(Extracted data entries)
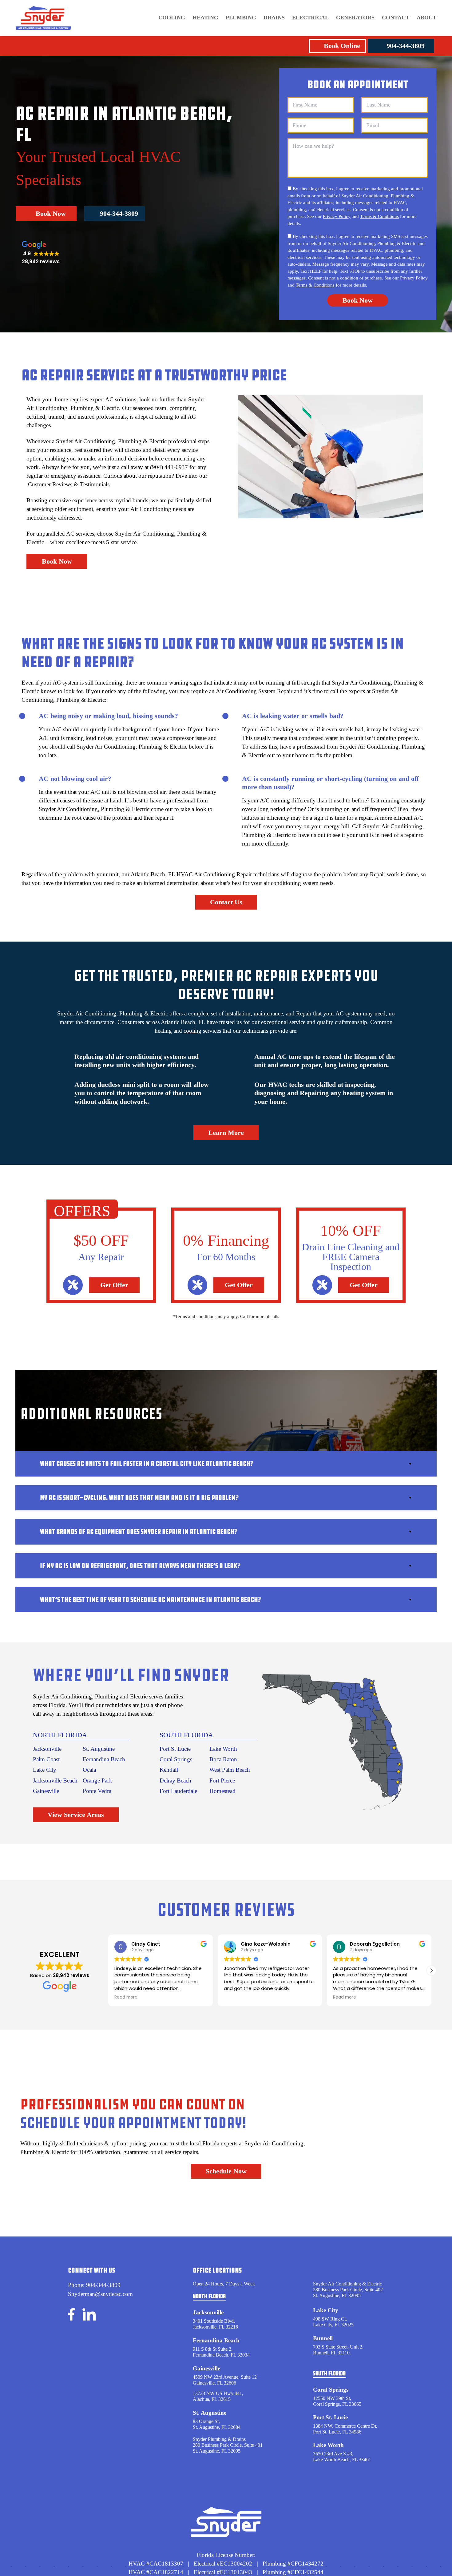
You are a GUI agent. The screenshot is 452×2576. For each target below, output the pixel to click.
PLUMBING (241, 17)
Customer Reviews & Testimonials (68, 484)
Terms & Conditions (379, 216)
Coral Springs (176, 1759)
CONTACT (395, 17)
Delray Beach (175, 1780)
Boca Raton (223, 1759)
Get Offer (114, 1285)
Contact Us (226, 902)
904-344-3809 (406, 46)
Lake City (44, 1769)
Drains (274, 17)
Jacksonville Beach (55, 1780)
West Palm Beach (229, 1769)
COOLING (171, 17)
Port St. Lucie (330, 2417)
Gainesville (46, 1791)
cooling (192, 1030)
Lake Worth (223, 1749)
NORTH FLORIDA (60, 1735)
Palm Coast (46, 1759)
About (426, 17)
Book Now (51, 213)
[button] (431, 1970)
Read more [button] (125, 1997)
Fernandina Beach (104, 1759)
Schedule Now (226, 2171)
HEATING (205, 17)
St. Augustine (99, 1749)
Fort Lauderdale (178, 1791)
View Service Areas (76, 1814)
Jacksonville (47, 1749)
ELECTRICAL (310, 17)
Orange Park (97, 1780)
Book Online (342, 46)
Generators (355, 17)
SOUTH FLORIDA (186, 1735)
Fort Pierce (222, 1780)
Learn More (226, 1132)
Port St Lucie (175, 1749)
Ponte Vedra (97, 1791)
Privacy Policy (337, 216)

Try it:
Set each line of the records down again exactly as it reads. Omit the pictures.

Response area:
You are a GUI agent. The screenshot is 452×2576. For each target below, output the pixel to click.
PLUMBING (241, 17)
Customer Reviews & Testimonials (68, 484)
Terms & Conditions (379, 216)
Coral Springs (176, 1759)
CONTACT (395, 17)
Delray Beach (175, 1780)
Boca Raton (223, 1759)
Get Offer (114, 1285)
Contact Us (226, 902)
904-344-3809 (406, 46)
Lake City (44, 1769)
Drains (274, 17)
Jacksonville Beach (55, 1780)
West Palm Beach (229, 1769)
COOLING (171, 17)
Port St. Lucie (330, 2417)
Gainesville (46, 1791)
cooling (192, 1030)
Lake Worth (223, 1749)
NORTH FLORIDA (60, 1735)
Palm Coast (46, 1759)
About (426, 17)
Book Now (51, 213)
[button] (431, 1970)
Read more [button] (125, 1997)
Fernandina Beach (104, 1759)
Schedule Now (226, 2171)
HEATING (205, 17)
St. Augustine (99, 1749)
Fort Lauderdale (178, 1791)
View Service Areas (76, 1814)
Jacksonville (47, 1749)
ELECTRICAL (310, 17)
Orange Park (97, 1780)
Book Online (342, 46)
Generators (355, 17)
SOUTH FLORIDA (186, 1735)
Fort Pierce (222, 1780)
Learn More (226, 1132)
Port St Lucie (175, 1749)
Ponte Vedra (97, 1791)
Privacy Policy (337, 216)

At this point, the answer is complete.